One effect I think we’ll see from all this AI-generated art is magnified status for those who insist on the opposite, i.e., manual, human art. The more manual the better. The more human the better. Ideally there’d only be one of whatever you have, and it’d only be yours.

Why is this? It’s because when we talk about people making art for things, there are really two games being played. The first is the base need for an image of some sort. Like for a blog post, or an article. It’s something visual to complement the text. But the second axis is the most important one, which is status.

These overlap considerably, but ultimately when you put a piece of nice art on an article, which might also have nice typography, you’re saying to the reader, “this is the good stuff.”

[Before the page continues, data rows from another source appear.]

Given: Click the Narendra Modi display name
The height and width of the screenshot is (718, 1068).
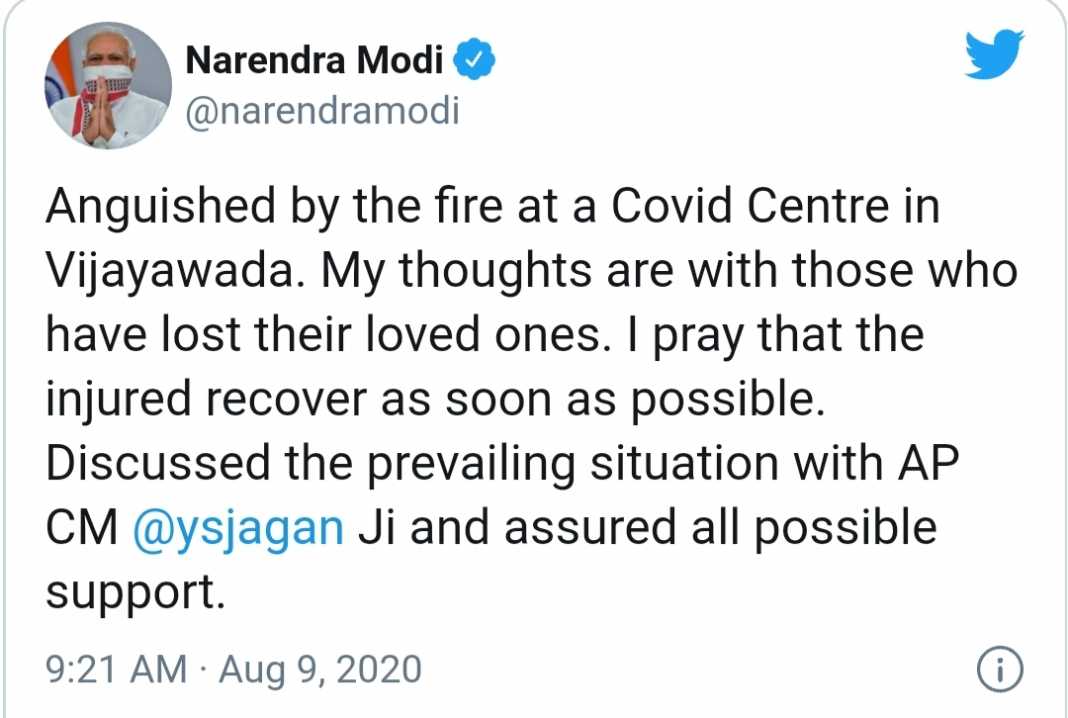Looking at the screenshot, I should click(x=314, y=60).
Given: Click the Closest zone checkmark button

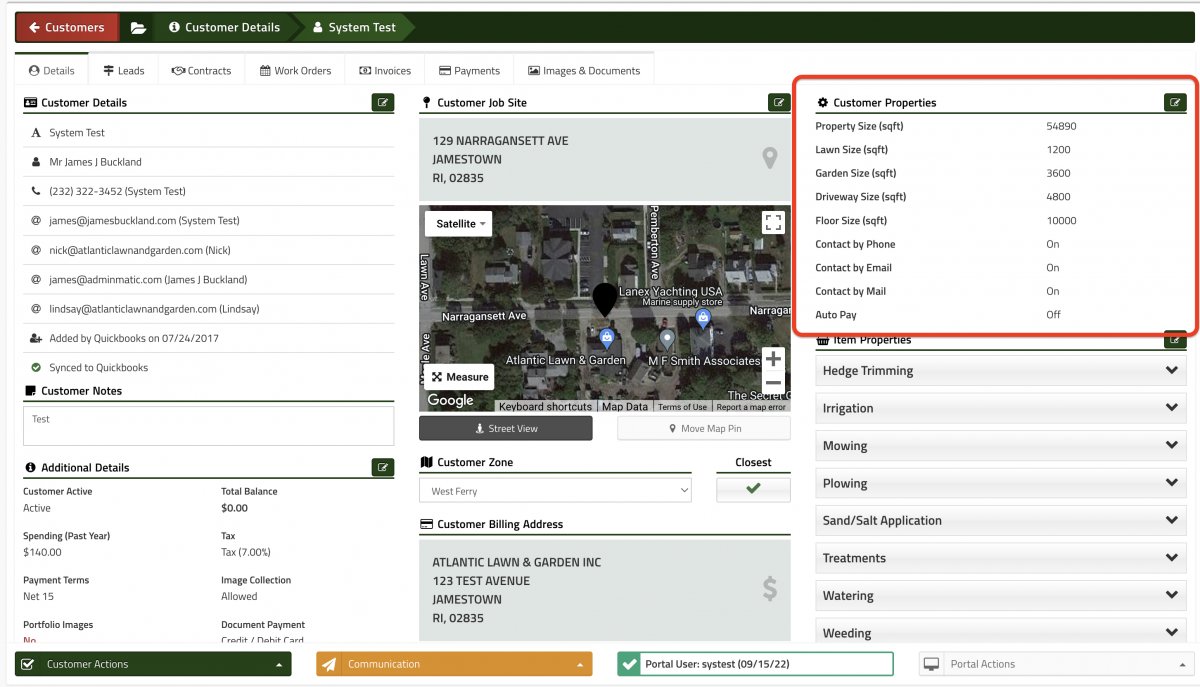Looking at the screenshot, I should point(753,490).
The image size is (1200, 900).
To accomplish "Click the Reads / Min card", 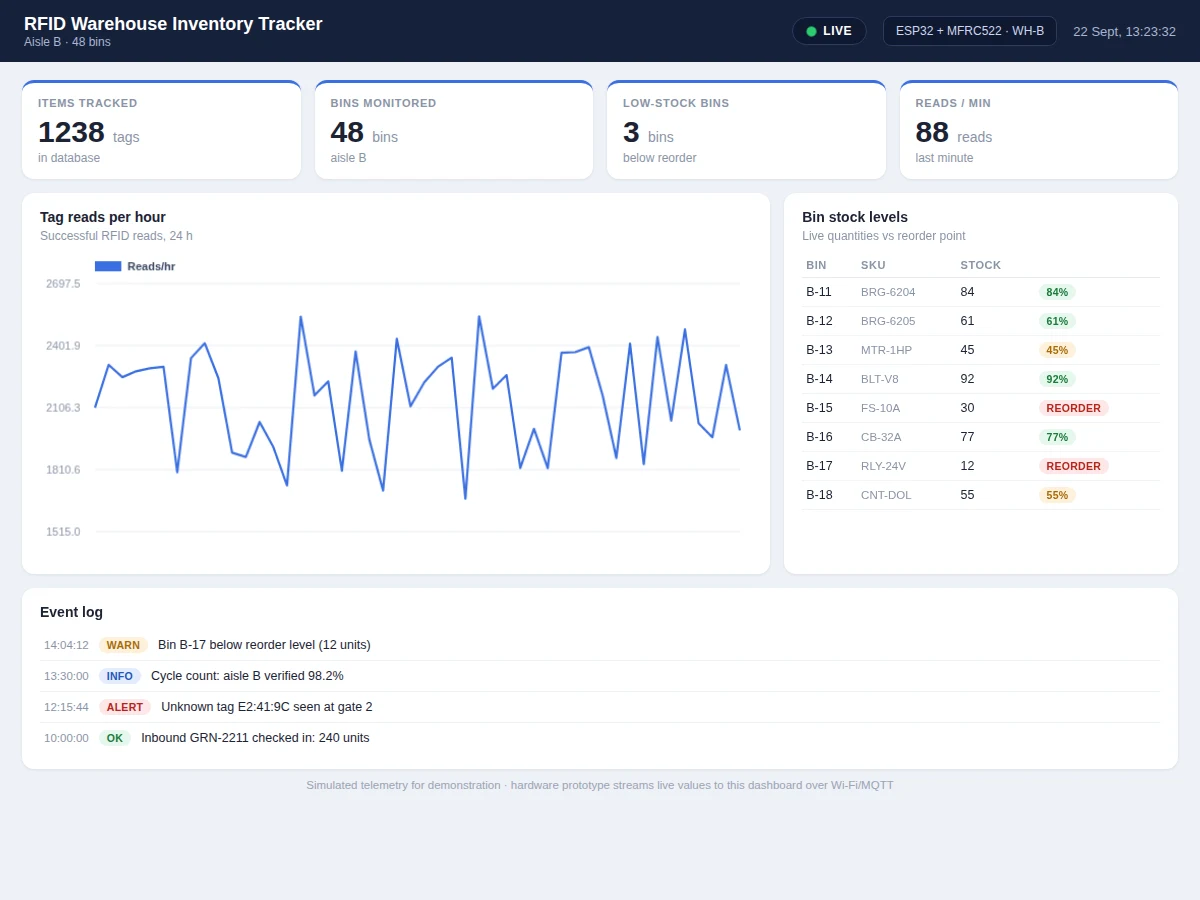I will (x=1038, y=130).
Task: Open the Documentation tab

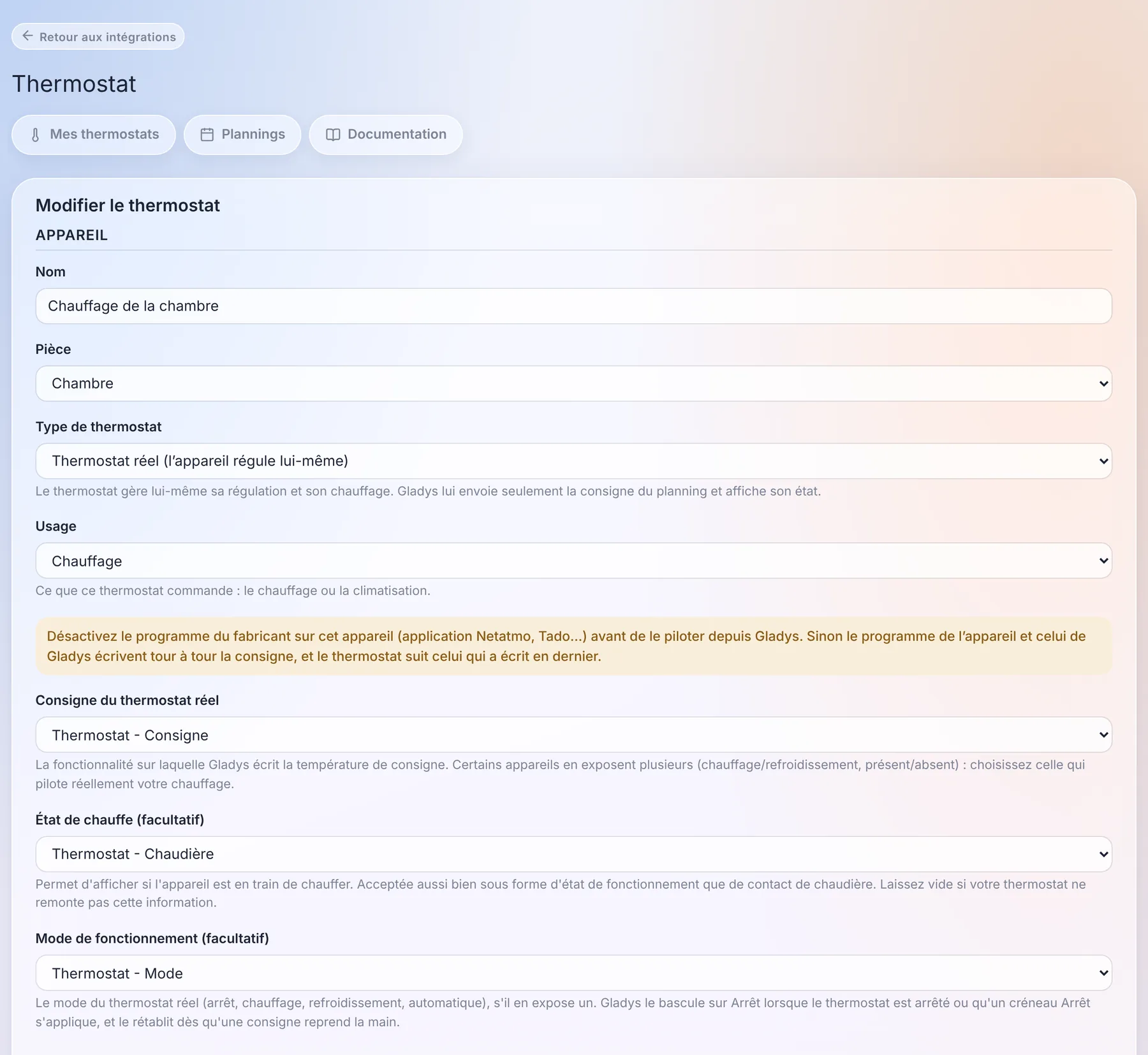Action: pyautogui.click(x=386, y=135)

And the better the automated art, the higher the status of the human-generated alternative. It reminds me of lawns, which are the poster yards for conspicuous consumption. Lawns were created to communicate several things, all of which are gross insights into the human mind.

  1. I have lots of space
  2. I have a staff to maintain this, or I do it myself because I enjoy it
  3. I’m not even really using the space—and it’s hard to maintain—but I can so I will

When you have a giant estate a big lawn is a brag about the size of your staff. Like boasting that you have 15 servants in the British aristocracy.

giant-lawn

Wow, probably lots of staff

Think of how rich they must be if they’re spending all that money on X!?!

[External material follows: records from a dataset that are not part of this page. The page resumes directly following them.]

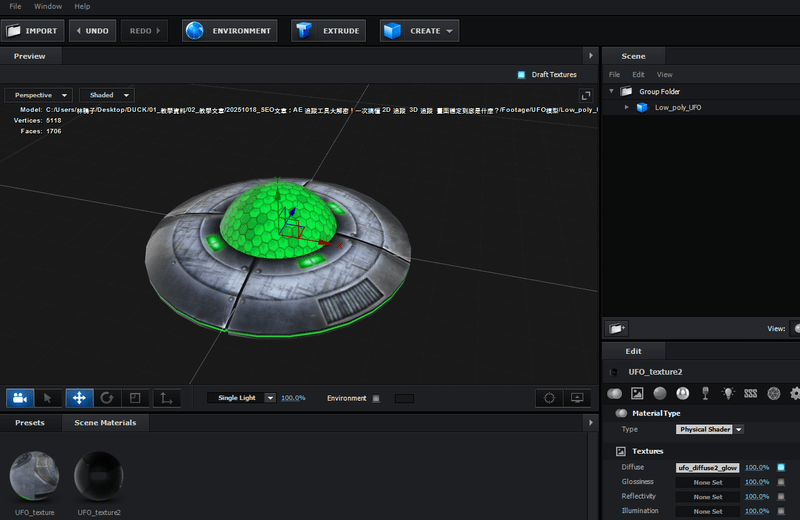The image size is (800, 520).
Task: Select the camera orbit tool
Action: coord(19,398)
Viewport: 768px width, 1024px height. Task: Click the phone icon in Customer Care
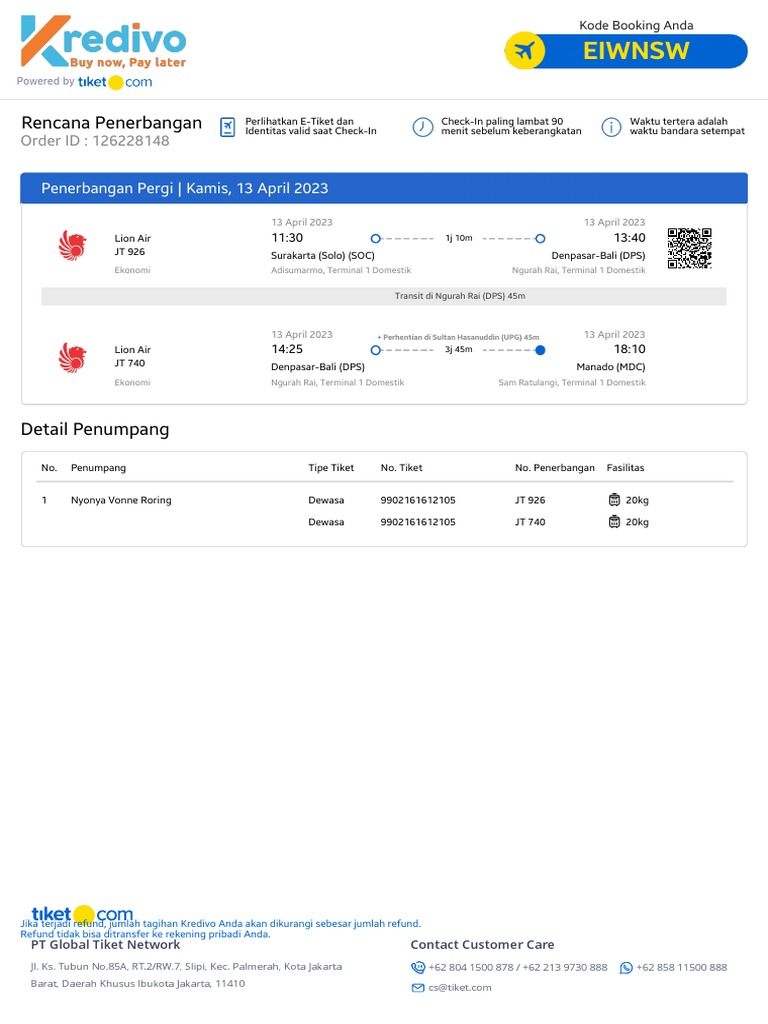point(418,967)
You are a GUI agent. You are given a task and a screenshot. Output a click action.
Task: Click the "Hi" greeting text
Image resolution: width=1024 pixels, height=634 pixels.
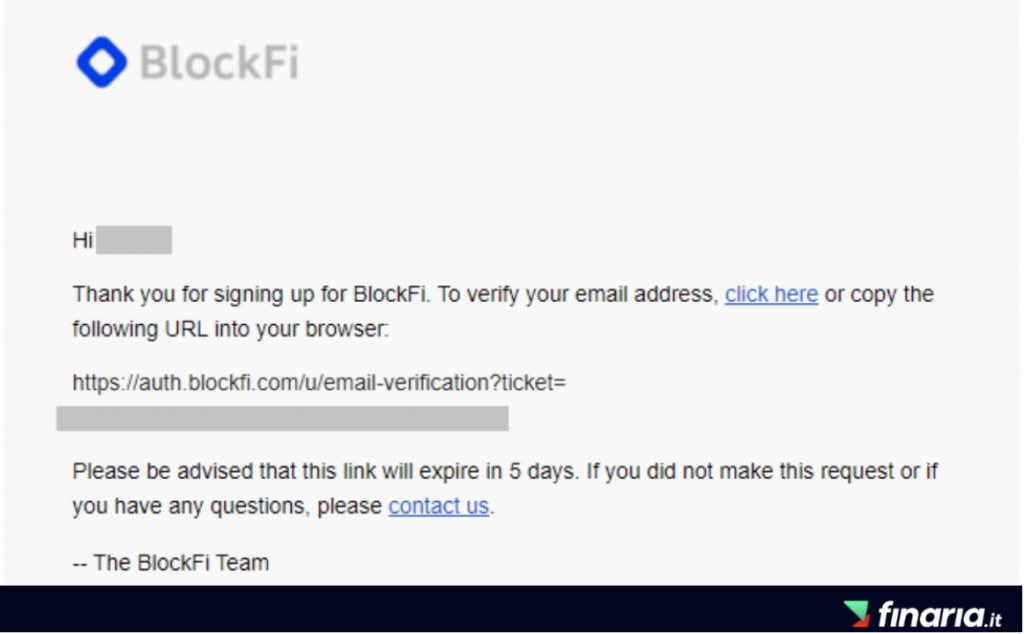pyautogui.click(x=82, y=240)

It’s the same for “Made in America”, or “Hand Made”. They both indicate higher quality, maybe, but often not. It’s not actually the quality that improves, but the amount of attention and effort, which is different. Handmade things imply a shorter supply of them, made by higher-skill people.

Ultimately we’re talking about scarcity, which is one of the most potent champions for status. We want what other people can’t have. And in a world where it’s so easy to have nice-looking art, the way to one-up and win that game is to ask them who made it. If they answer anything other than with real artists name, you’ll be looked down upon.

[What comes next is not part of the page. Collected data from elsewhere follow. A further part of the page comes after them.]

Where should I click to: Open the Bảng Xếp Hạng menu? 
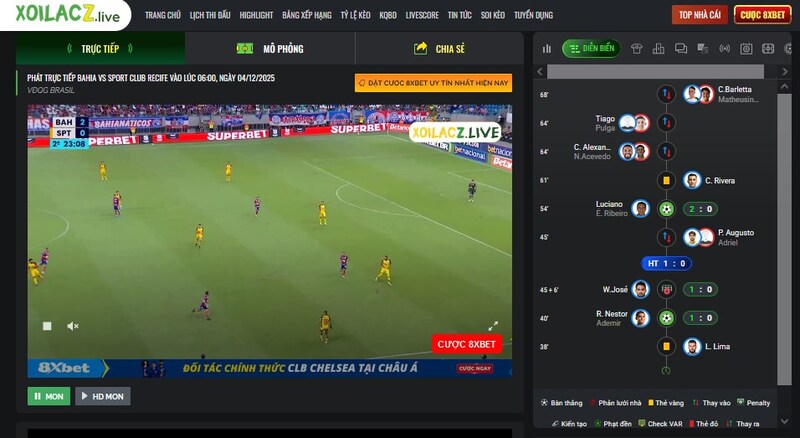pos(306,15)
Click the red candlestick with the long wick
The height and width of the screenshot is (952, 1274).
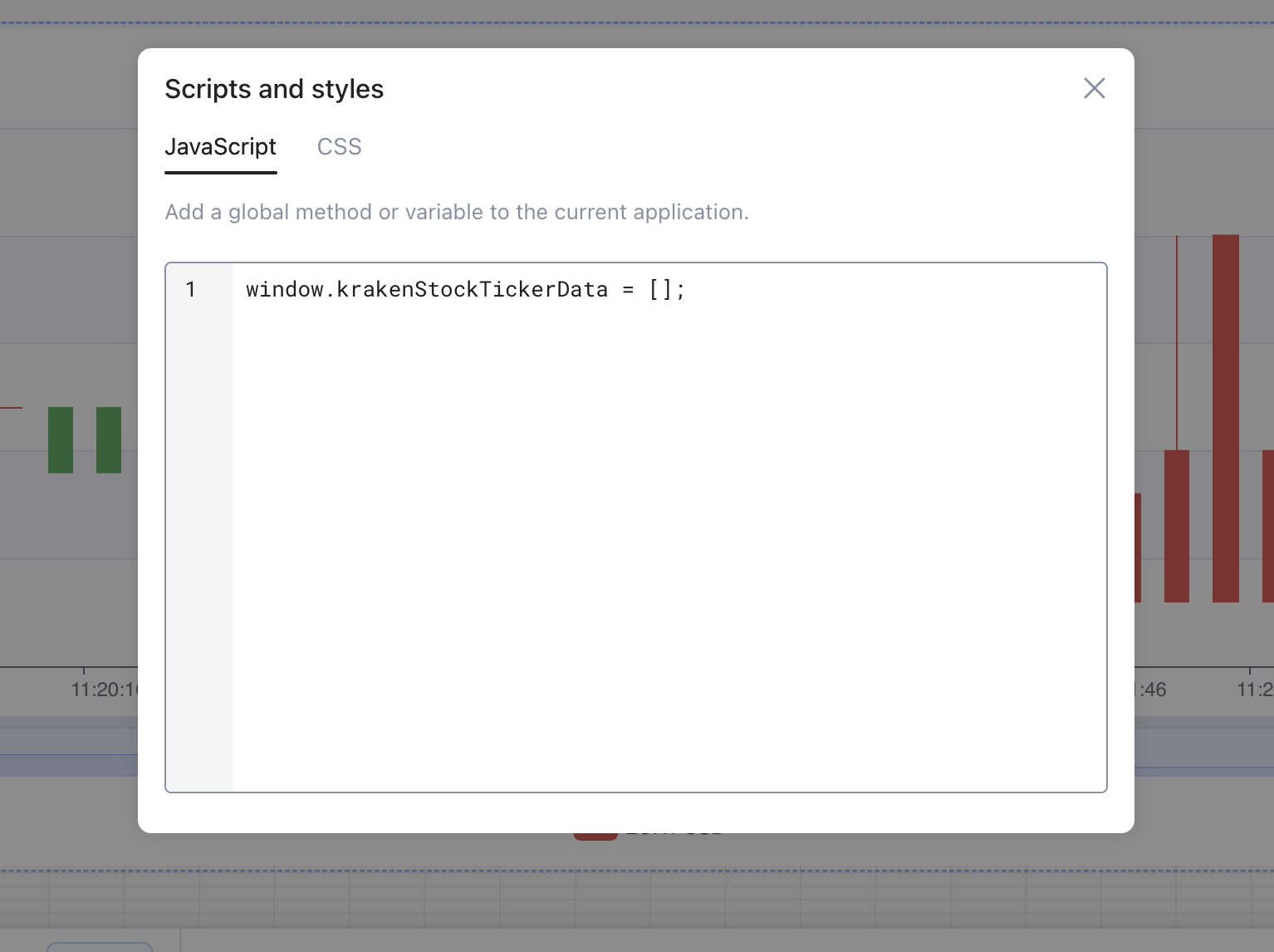pos(1176,525)
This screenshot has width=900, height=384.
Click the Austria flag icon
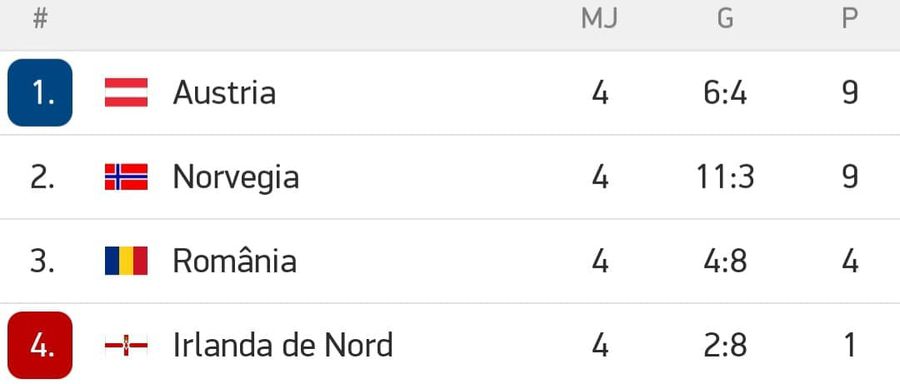126,92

So that’s the prediction: this pendulum swing of AI art will basically raise the bottom of art. There won’t be many sites left with no art, or horrible-looking art. And stock photo businesses are all about to close or become AI-art businesses.

But the overall effect at the top end will be to differentiate by talking about the humans who do things for you. Not machines. Not AI. Not robots. Humans. Because at that level it’s mostly not about the quality of the thing— it’s about the status it conveys.